Her coach, John Nicks, will decide whether to go forward after evaluating Wagner in Wednesday’s final practice.
In men’s figure skating, the once awe-inspiring quadruple jump is now expected of all serious medal contenders, although American Evan Lysacek won gold at the 2010 Olympics without one (though not without controversy).
The scoring system that rewards the greater degree of difficulty all but demands it, notes Max Aaron, 21, who landed two quads in his “West Side Story”-themed free skate to clinch his surprise U.S. national title in January.
“I’m a math guy, and I crunch numbers and figure out all the statistics,” said Aaron, a converted junior hockey player. “You really can’t make up the numbers in the competition aspect; you have to make it up in the air. That’s why two quads in the long program are key.”
The men’s competition figures to be a showcase for practitioners of the quad.

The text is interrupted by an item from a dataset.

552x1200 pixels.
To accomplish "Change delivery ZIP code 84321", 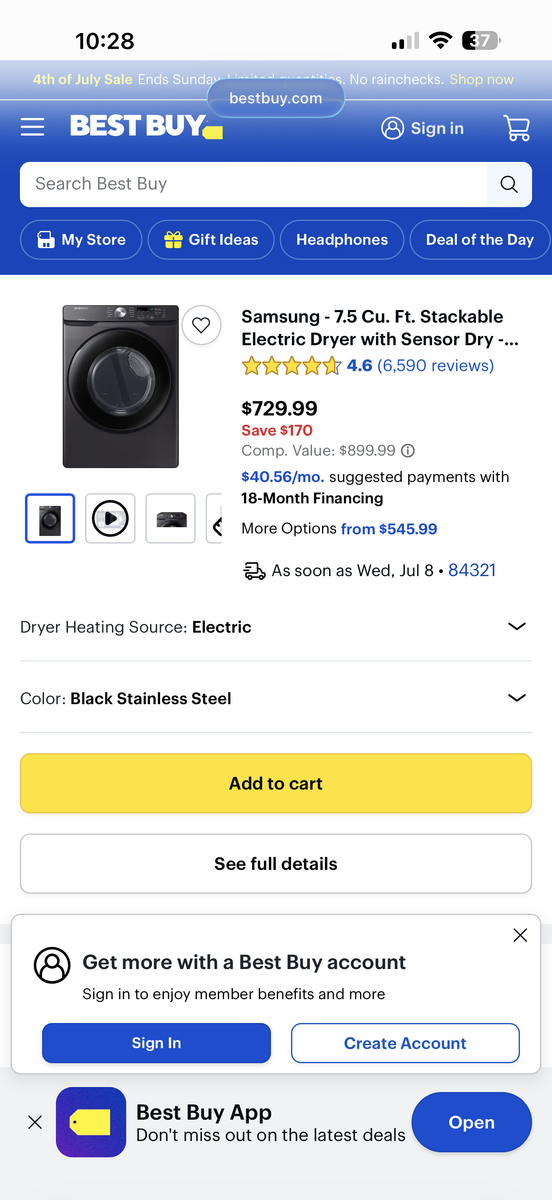I will point(472,570).
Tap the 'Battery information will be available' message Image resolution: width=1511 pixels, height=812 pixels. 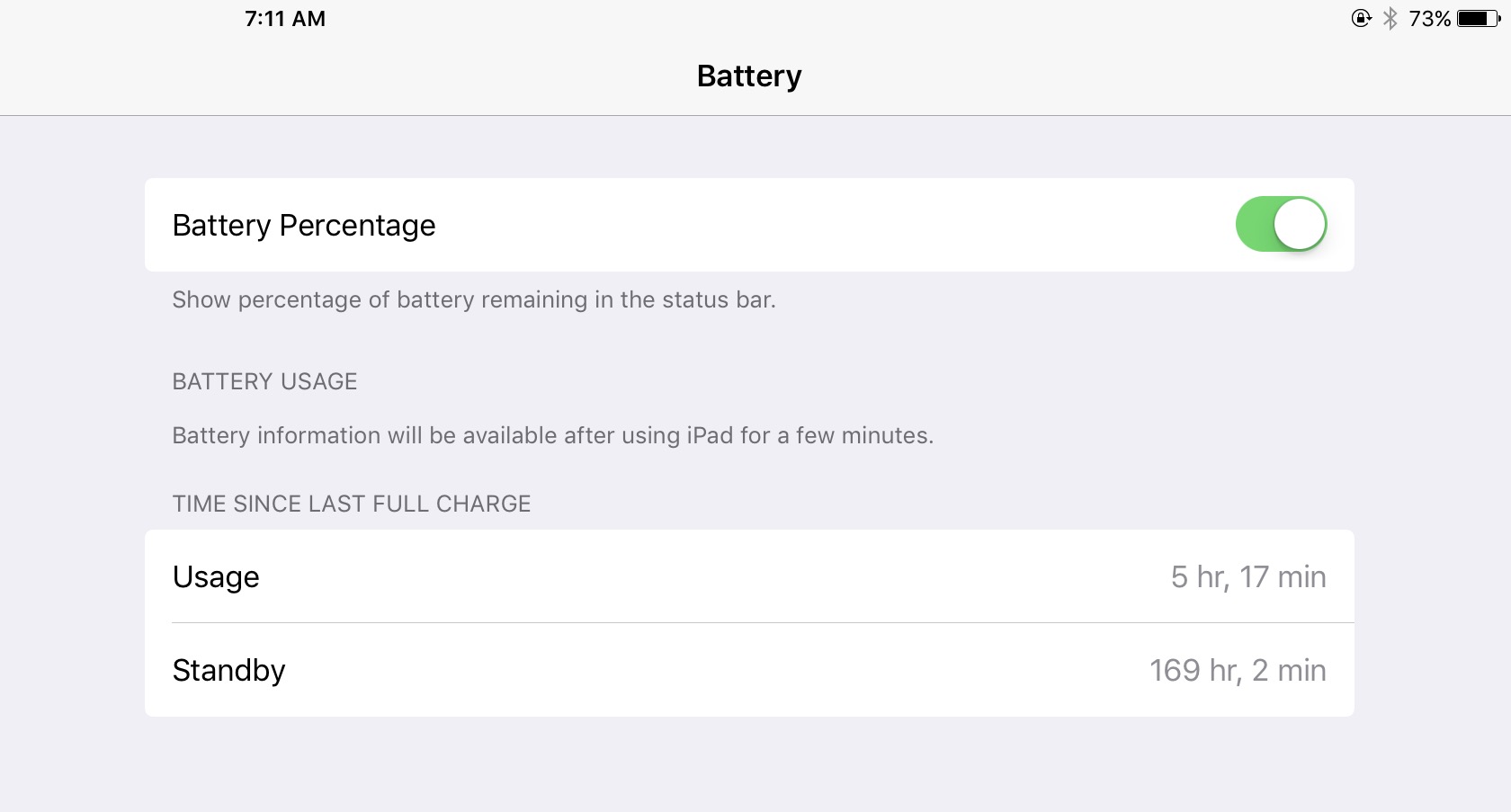coord(552,435)
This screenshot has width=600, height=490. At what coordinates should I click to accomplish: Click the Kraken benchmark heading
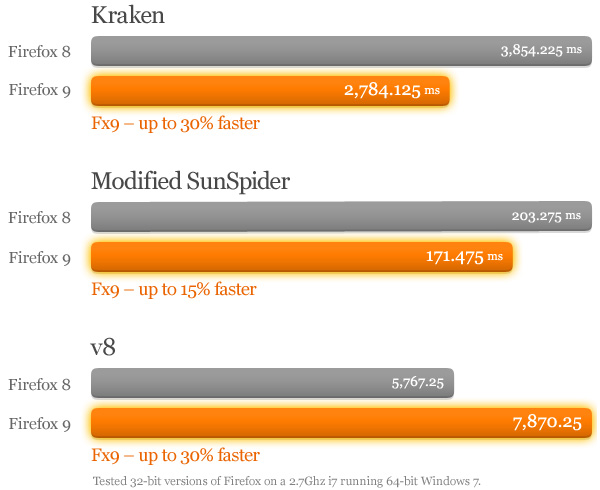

The favorite among them is Canada’s Patrick Chan, the two-time defending world champion, who looked supremely in command during practice Monday, landing a quad toe-triple Axel combination. Chan attributed his resurgent form to recently relocating his training base from Colorado Springs to Detroit, which he implied boasts a tighter knit, more supportive corps of elite skaters.
Fellow Canadian Kevin Reynolds also could medal; he recently landed three quads in his free skate to win the Four Continents title.
All will likely face stiff competition from Japan’s Daisuke Takahashi and Yuzuru Hanyu. Spain’s Javier Fernandez might be the most ambitious of them all, landing four quads in his two programs to win the European title in January.
“I don’t think it has ever been this abundant,” Chan said.